From a sound quality standpoint, this release is spotty at best. First, a mono version of "The Lonely Bull." Why? Apparently the original masters were lost, and we presume a fold-down from stereo was used as the source. (My mono cut of the LP has far more clarity.) But some of the earlier TJB tracks really don't sound all that good. "A Taste of Honey" is still noisy and lacks a clean bass or treble, but a lot of it is due to the studio having to "bounce" tracks in order to complete the recording (as they only had three-track capabilities back then). "Tijuana Taxi" is full of tape dropouts. (You'd have to have cotton in your head NOT to hear this!) We'd heard the dropouts on earlier releases (even on vinyl, such as, on the "Greatest Hits" LP) but they are more pronounced now, likely due to deteriorating tape.

For the record, I question whether some of these are indeed the original master tapes. Given the studio equipment available back then, courtesy of the three-track Gold Star Studios, they very well could be.

The song selection is hardly "Definitive" by any means: we once compiled a list of Tijuana Brass' charting singles, and came up with enough music to completely fill an 80-minute CD. Many are left out. That's only a minor nitpick. What bothers me more is that it's jarring to go from a classic TJB track into some Jimmy Jam/Terry Lewis funk. This is indicative of a set that by any measure should have been *two* CDs: Tijuana Brass on disc 1, and solo works on disc 2. If not, they could have balanced this set better by dumping a few of the non-charting Tijuana Brass tracks and added some more solo hits. "Beyond," for example, charted on the Hot 100 but there is no sign of it here.

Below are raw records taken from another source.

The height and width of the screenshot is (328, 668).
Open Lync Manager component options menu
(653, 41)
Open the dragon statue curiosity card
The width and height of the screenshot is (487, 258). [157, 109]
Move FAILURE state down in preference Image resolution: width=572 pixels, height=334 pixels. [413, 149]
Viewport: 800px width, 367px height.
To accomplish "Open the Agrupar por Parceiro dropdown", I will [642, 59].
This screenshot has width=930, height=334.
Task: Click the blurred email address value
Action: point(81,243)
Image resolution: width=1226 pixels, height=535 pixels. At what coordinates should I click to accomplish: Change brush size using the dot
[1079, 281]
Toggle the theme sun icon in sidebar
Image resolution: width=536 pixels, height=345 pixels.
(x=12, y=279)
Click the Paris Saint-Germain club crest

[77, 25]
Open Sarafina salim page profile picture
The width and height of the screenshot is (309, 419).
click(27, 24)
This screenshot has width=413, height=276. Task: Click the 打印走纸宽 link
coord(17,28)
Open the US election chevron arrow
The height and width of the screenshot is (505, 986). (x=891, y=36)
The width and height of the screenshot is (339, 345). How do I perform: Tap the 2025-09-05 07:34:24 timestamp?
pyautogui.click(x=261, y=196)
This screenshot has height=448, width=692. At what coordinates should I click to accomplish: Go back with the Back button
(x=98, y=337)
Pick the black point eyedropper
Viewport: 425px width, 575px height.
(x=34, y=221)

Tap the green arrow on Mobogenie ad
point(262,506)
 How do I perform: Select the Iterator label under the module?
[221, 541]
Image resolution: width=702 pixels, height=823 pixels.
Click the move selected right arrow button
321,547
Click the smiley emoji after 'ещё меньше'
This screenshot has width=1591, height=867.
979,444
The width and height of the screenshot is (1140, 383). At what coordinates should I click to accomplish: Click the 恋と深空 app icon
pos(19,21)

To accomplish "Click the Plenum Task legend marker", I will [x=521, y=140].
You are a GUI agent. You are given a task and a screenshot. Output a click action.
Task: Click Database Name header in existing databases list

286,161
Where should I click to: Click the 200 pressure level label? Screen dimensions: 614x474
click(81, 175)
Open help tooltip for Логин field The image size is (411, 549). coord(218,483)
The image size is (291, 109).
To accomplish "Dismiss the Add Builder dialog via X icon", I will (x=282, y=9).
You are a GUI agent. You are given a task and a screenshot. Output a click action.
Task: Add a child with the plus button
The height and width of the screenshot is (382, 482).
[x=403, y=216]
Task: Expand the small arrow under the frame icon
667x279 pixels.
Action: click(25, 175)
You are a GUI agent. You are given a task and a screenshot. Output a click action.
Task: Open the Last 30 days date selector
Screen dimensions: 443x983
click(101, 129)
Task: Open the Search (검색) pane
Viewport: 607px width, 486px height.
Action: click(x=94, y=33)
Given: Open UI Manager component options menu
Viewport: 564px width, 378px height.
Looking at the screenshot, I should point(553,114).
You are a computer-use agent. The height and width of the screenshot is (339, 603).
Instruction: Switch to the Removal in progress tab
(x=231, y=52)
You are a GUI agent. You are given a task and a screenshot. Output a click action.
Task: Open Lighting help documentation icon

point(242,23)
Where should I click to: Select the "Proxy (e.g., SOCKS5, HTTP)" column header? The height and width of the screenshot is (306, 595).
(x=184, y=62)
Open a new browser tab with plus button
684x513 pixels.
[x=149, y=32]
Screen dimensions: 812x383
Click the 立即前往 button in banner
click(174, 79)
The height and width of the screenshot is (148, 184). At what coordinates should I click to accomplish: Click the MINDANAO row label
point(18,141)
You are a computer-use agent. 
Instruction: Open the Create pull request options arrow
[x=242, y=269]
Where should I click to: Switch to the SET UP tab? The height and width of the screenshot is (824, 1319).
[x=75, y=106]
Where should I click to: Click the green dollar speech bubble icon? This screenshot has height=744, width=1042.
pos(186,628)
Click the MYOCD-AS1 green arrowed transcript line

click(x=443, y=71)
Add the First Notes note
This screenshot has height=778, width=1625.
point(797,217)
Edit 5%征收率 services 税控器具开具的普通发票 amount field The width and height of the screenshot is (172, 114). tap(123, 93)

For casual listeners (the obvious target of this release), this CD will give you most of the popular hits in one package. But other than the Alpert-penned notes in the CD booklet, there isn't anything here that collectors will miss. And as of this writing, it is the only compilation in print. For more/better variety, copies of his earlier CD compilations are not all that hard to find, although his solo works have only been anthologized one time (on the A&M Classics Vol. 20 CD release).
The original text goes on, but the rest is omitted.